Is there a design language that is unique to civic architecture? Critic Robert Campbell posed this question to the architects, judges, and others attending “Function, Form, and Meaning: Design Excellence in Federal Courthouses” last Friday. Hosted by the General Services Administration (GSA), this day-long forum in Washington, D.C., was billed as “a review and national conversation on federal courthouse design.” Campbell’s opening lecture juxtaposed Modern designs with classical models and challenged attendees and speakers to debate whether or not one of these modes is more appropriate for civic buildings.
Taking up Campbell’s challenge, several audience members asked if Modernism has replaced the traditional historical styles as GSA’s de facto style.
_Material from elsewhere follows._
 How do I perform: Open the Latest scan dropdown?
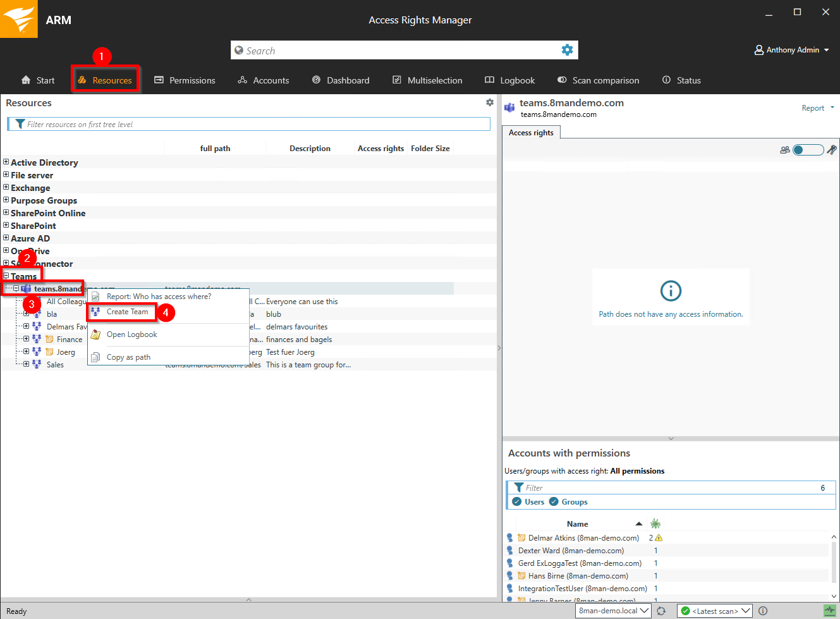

They cited several high-profile recently completed federal courthouses including projects by Richard Meier, in Phoenix and Central Islip, New York, and one by Morphosis in Eugene, Oregon.
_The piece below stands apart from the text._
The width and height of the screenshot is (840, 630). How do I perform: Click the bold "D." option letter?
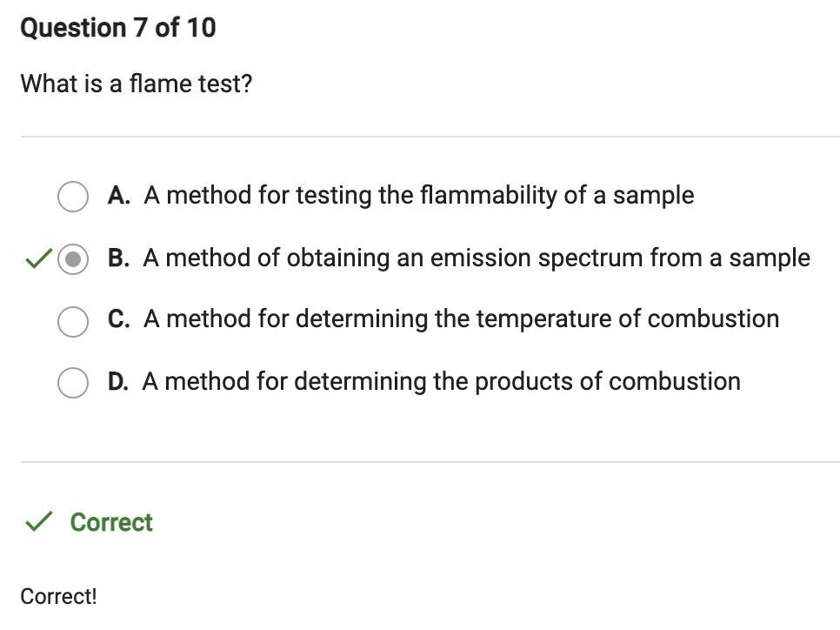118,382
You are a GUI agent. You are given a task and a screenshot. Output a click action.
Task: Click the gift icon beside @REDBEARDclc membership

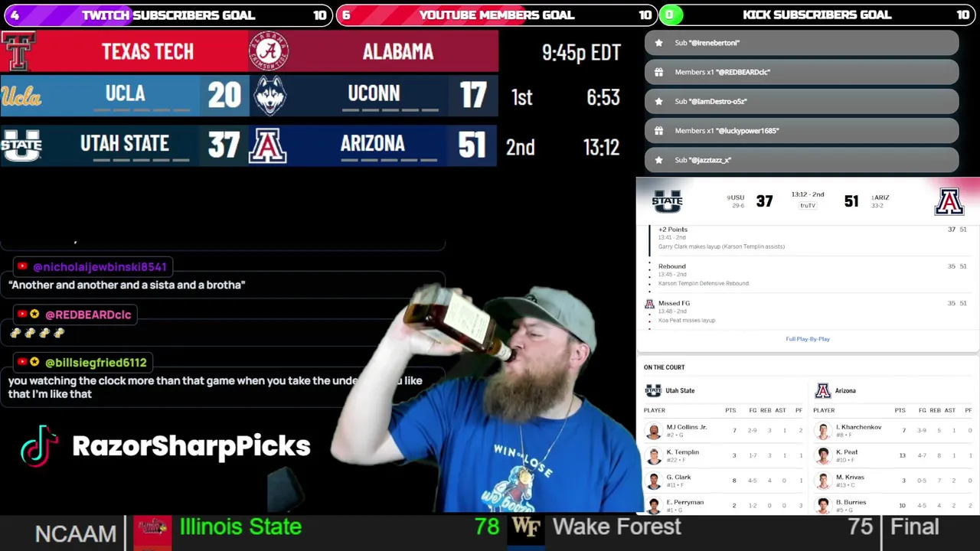pos(658,72)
But proponents of classicism were well represented. They included Thomas Gordon Smith, AIA, who, as the GSA’s first Architecture Fellow, brings his commitment to classicism to bear on the selection process, and Allan Greenberg, AIA, spoke about his firm’s dedication to continuing historical traditions in contemporary architecture.
The conference also revealed how just much influence federal judges have during the design process—although the GSA is technically the client for federal buildings—and that the creative tension between architect and user can produce stunning results. U.S. District Court judge Michael R. Hogan chronicled his role in the design and construction of Morphosis’s federal courthouse in Eugene, Oregon. Hogan said that he was advised early in the process that it’s more productive for a client to convey ideas and priorities about a project, and then step aside to let an architect design the building.
Later in the day, associate justice of the U.S. Supreme Court Stephen G. Breyer recounted the time when, as chief judge on the U.S. Court of Appeals for the First Circuit, he and judge Douglas Woodlock assumed leadership roles in the development of the award-winning U.S. Courthouse and Harborpark in Boston, designed by Henry N. Cobb, FAIA, of Pei Cobb Freed & Partners. He explained the how the sequences of spaces were designed to make visitors’ passage from the street to the courtrooms both eventful and august. Articulate and enthusiastic, Breyer demonstrated a thorough understanding of Cobb’s attention to the smallest detail and clearly relished the architect’s mentoring.
In appreciation of his advocacy of the Design Excellence Program, Breyer received special recognition from the GSA for his ongoing support of architecture as a public art relevant to the administration of justice.